PASSAGE TO READ:
__________
Sections 34 to 36 do not affect any power that the Lord President of the Court of Session has apart from those sections to provide for judicial specialisation in the sheriff courts.
(1)A sheriff continues to have the jurisdiction and competence that attached to the office of sheriff in relation to civil proceedings immediately before this section comes into force.
(2)Without limiting that generality, a sheriff has competence as respects proceedings for or in relation to—
(a)declarator,
(b)aliment or separation,
(c)recovery of maintenance arising out of an application under section 31(1) of the Maintenance Orders (Reciprocal Enforcement) Act 1972,
(d)divorce,
(e)division of commonty and division, or division and sale, of common property,
(f)questions of heritable right or title, including declarator of irritancy and removing,
(g)reduction, other than reduction of a decree of any court,
(h)proving the tenor,
(i)suspension of charges or threatened charges upon decrees of court granted by a sheriff or upon decrees of registration proceeding upon bonds, bills, contracts or other obligations registered in the books of a sheriff court or the Books of Council and Session,
(j)all civil maritime proceedings formerly competent in the High Court of Admiralty in Scotland.
(3)For the purpose of subsection (2)(e), the Division of Commonties Act 1695 has effect as if it conferred the same competence on a sheriff as it confers on the Court of Session.
(1)This section applies to any civil proceedings—
(a)which a sheriff has competence to deal with, and
(b)in which—
(i)one or more orders of value are sought, and
(ii)the aggregate total value of all such orders sought, exclusive of interest and expenses, does not exceed £100,000.
(2)The proceedings may be brought only in the sheriff court and may not be brought in any other court.
(3)This section does not apply to family proceedings unless the only order sought in the proceedings is an order for payment of aliment.
(4)Subsection (2) is subject to section 92(7) (remit of cases in exceptional circumstances to the Court of Session).
__________
TASK INSTRUCTIONS: Copy the sheriff court provisions word for word, beginning at the words "(1)This section applies" and stopping after "Court of Session).". The lines after this text come from a separate, unrelated source.

DATASET CONTENT:
__________
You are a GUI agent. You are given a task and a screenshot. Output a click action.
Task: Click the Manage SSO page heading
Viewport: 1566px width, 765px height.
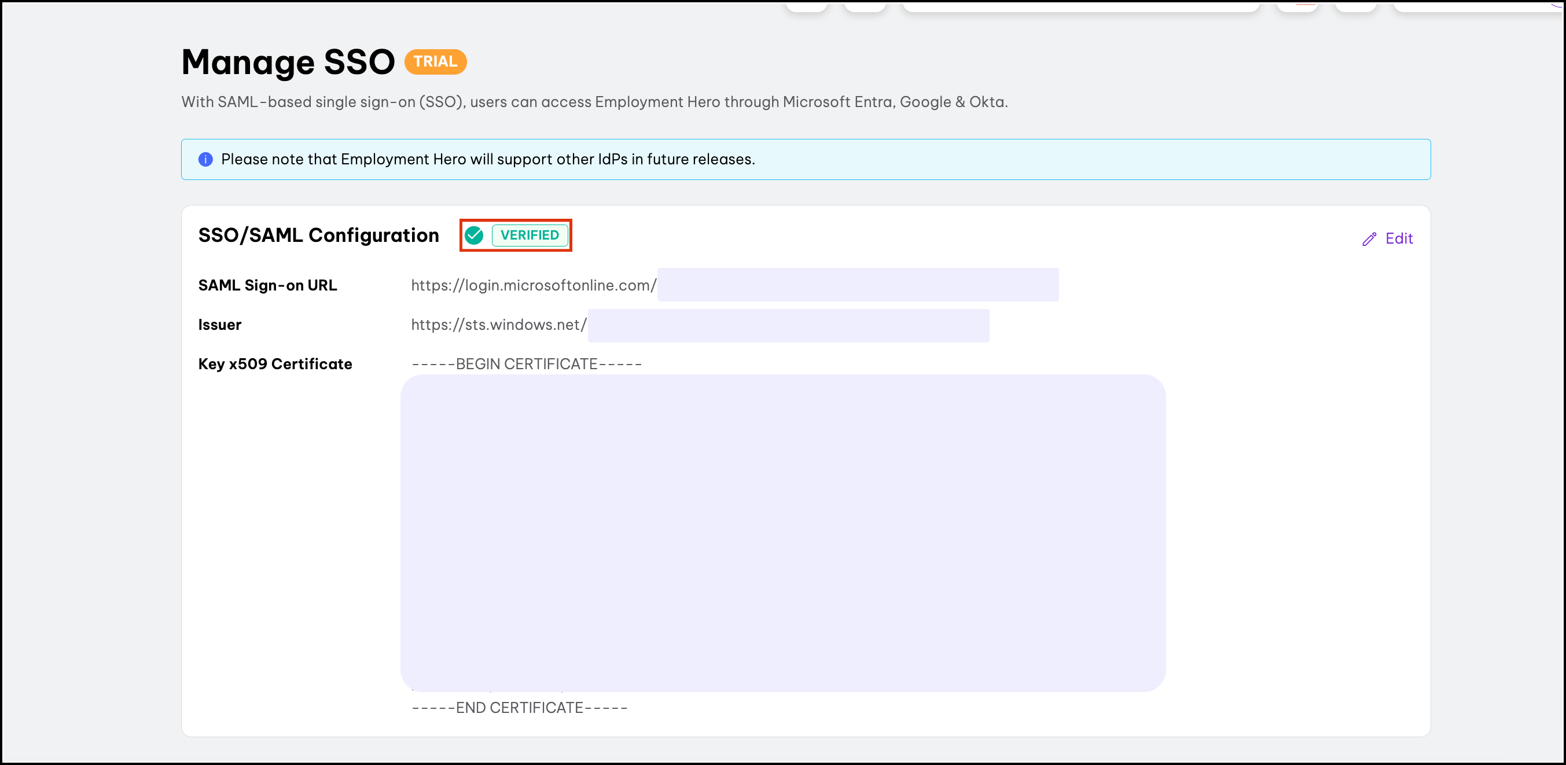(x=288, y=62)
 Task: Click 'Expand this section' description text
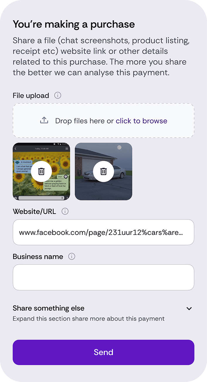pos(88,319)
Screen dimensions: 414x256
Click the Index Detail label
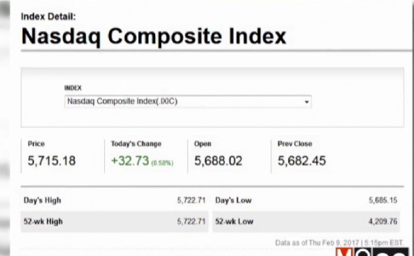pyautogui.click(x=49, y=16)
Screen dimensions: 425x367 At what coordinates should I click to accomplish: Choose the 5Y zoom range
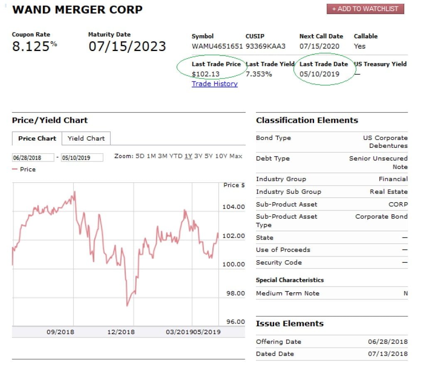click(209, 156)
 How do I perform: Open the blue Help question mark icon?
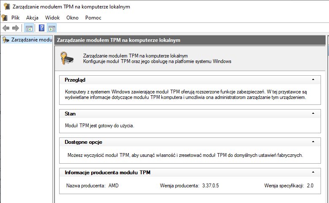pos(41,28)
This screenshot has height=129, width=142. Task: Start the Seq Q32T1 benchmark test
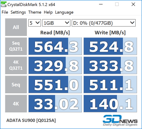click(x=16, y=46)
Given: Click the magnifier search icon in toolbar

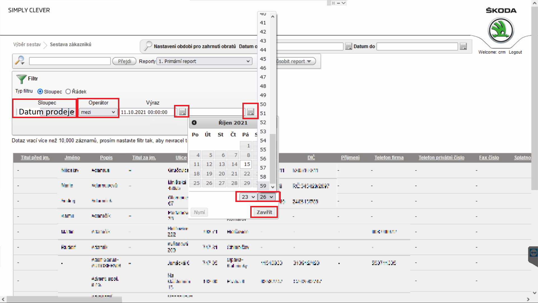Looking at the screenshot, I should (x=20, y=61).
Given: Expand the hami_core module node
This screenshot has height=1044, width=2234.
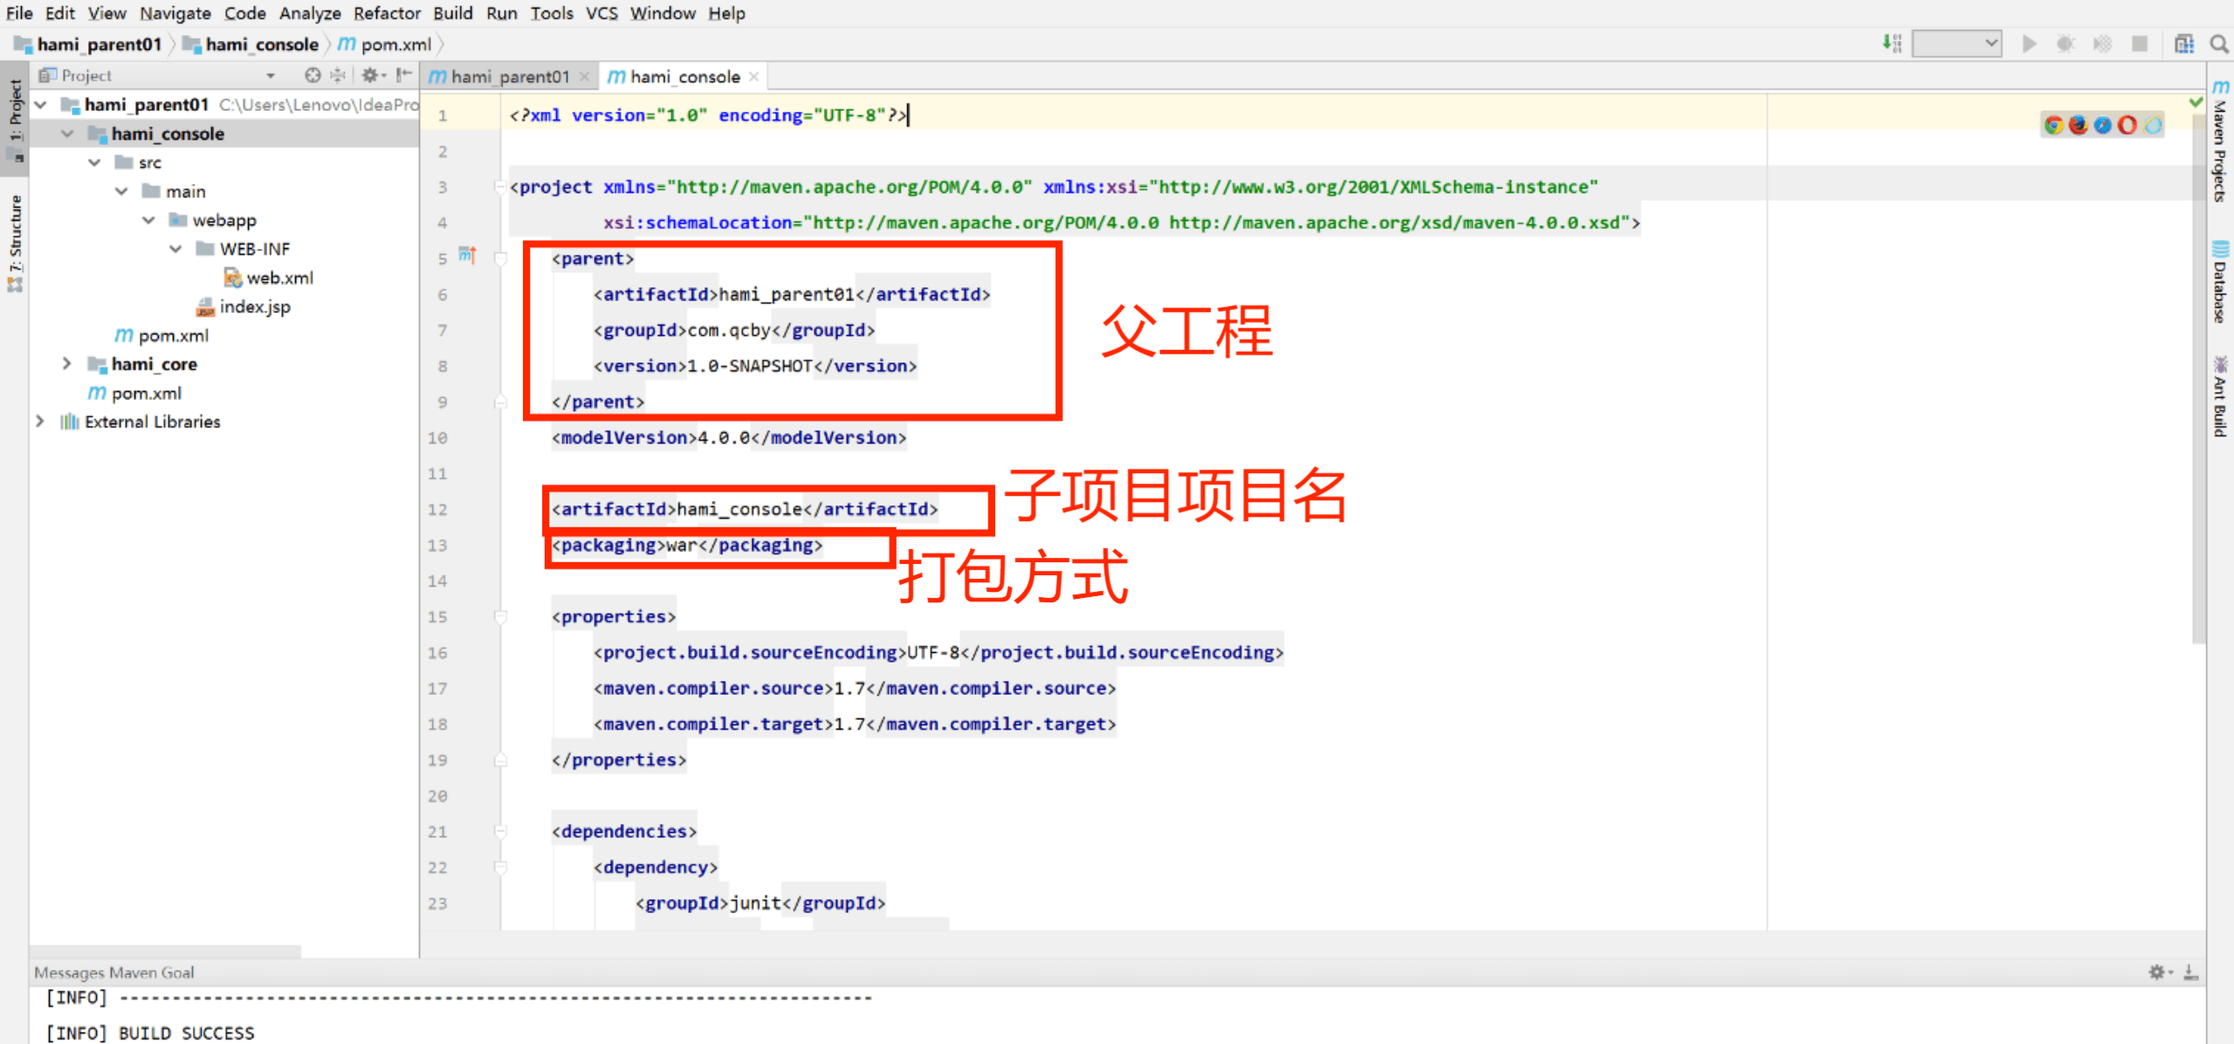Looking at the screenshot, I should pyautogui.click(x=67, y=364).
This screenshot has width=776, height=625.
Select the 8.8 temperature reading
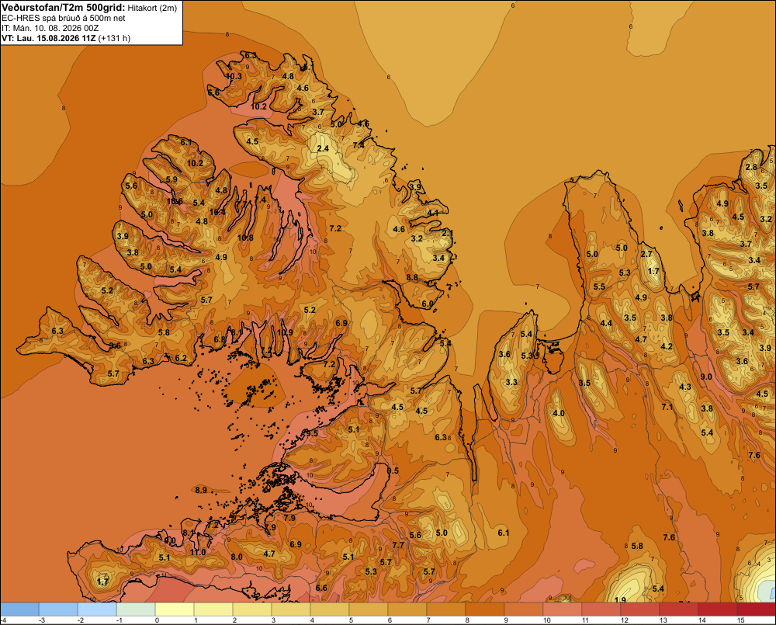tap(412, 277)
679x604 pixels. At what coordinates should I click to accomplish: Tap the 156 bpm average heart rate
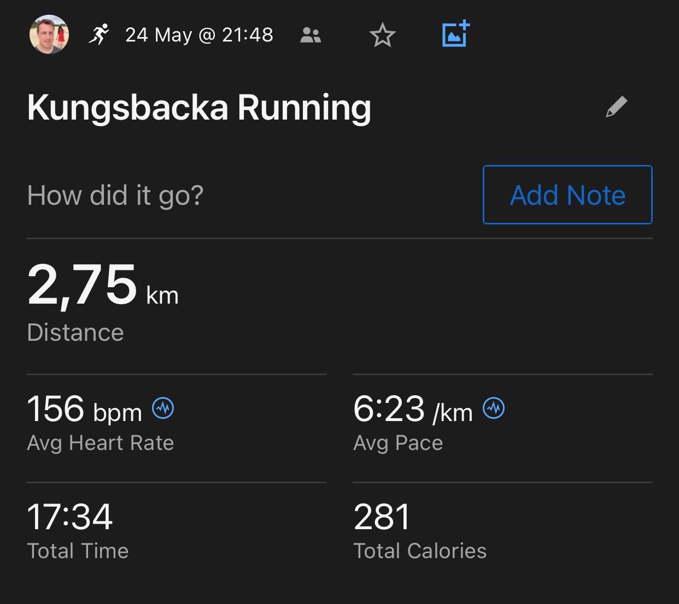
__________
EXPECTED OUTPUT:
(1)This section applies to any civil proceedings—
(a)which a sheriff has competence to deal with, and
(b)in which—
(i)one or more orders of value are sought, and
(ii)the aggregate total value of all such orders sought, exclusive of interest and expenses, does not exceed £100,000.
(2)The proceedings may be brought only in the sheriff court and may not be brought in any other court.
(3)This section does not apply to family proceedings unless the only order sought in the proceedings is an order for payment of aliment.
(4)Subsection (2) is subject to section 92(7) (remit of cases in exceptional circumstances to the Court of Session).